Clara Fang, professor of civil engineering in UHart’s College of Engineering, Technology, and Architecture, received a $238,000 research grant from the Connecticut Department of Transportation and Federal Highway Administration as lead investigator for the project, which is spanning two years. The Hartford Courant recently put the spotlight on Fang's work, as did NBC CT and Fox 61.
Fang’s team will be using AI to better predict the bridge performance and deterioration process. Creating a more advanced prediction model will allow the state to further plan for bridges for years and decades to come.
“The CTDOT has ‘big data’ on all of our bridges in a large database from their inspections and ratings. There are 20 million inspection records from the past 30 years,” Fang explained. “Using AI will allow us to understand how a bridge performs, and comprehend patterns to try and see how it will perform in the future and learn information about its lifespan, while predicting its next major rehab needs.”
Fang has enlisted data science research assistance from Daniel JimenezGil ’24, a UHart civil engineering student who has been working for the project in data processing and machine learning modeling.
The research team also includes co-investigator Saleh Keshawarz, professor and chair of the Department of Civil, Environmental, Biomedical Engineering in CETA, Yang Yang, associate professor of civil engineering in CETA in a consultant role, and two research fellows from University of Auckland, New Zealand.
Fang’s work will allow the state to take a more proactive approach, rather than a reactionary one, to ensure bridges are safe and that work done to the infrastructure is efficient and cost-effective. As those in technology industries say, predicting the future isn’t magic—it’s AI, Fang says.
“The model will monitor the bridge deterioration process and predict when maintenance and rehabilitation will be required, reducing the need for reactive maintenance and helping to reduce the risk of bridge failure,” Fang adds.
The project will use AI to acquire knowledge from the state’s existing large data sets and then create algorithms the state can use in the future to predict bridge conditions and needs. The program model will take into account bridge geometry, design, construction, service, cost, weather, traffic dynamics, and many other characteristics, and study the intricate connections between various bridge features and bridge performance.
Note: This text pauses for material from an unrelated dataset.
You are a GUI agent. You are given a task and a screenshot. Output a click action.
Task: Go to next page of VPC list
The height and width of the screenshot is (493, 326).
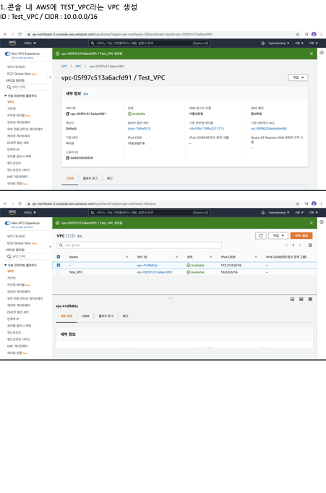(300, 245)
“UHart’s study of using machine learning models to predict future bridge performance is beneficial to help determine the best treatment at the best time for Connecticut’s aging infrastructure. We wish Professor Fang and the team continued success with their ongoing research and AI modeling that we hope will prove valuable in the long-term decision-making process for bridge investments across the state,” said Connecticut Department of Transportation Engineering Administrator Mark Carlino.
There are about 600,000 bridges in the United States, and more than 25% of the bridges are either structurally deficient or functionally obsolete and in need of maintenance, rehabilitation or replacement, according to FHWA reports.
Hisham Alnnajjar, dean of CETA at UHart, called the grant a historic moment that marks the first research agreement signed between UHart and the CTDOT and the first grant directly made to UHart from the state agency.
“Previously, Dr. Fang had to rely on other institutions to receive grants from the CTDOT. Her proposed research and the impressive results from her preliminary studies, which were presented to CTDOT engineers on multiple occasions, played a key role in securing this project. I am confident the research team's work will significantly enhance the state's bridge and infrastructure system,” Alnajjar added.
UHart Provost Katherine Black says Fang, along with the rest of the research team, bring exceptional expertise to the project.
“The University is proud to partner with the Connecticut Department of Transportation and the Federal Highway Administration in this important work on our state’s transportation infrastructure,” Black said. “I am so pleased that our students will have a chance to contribute as well.”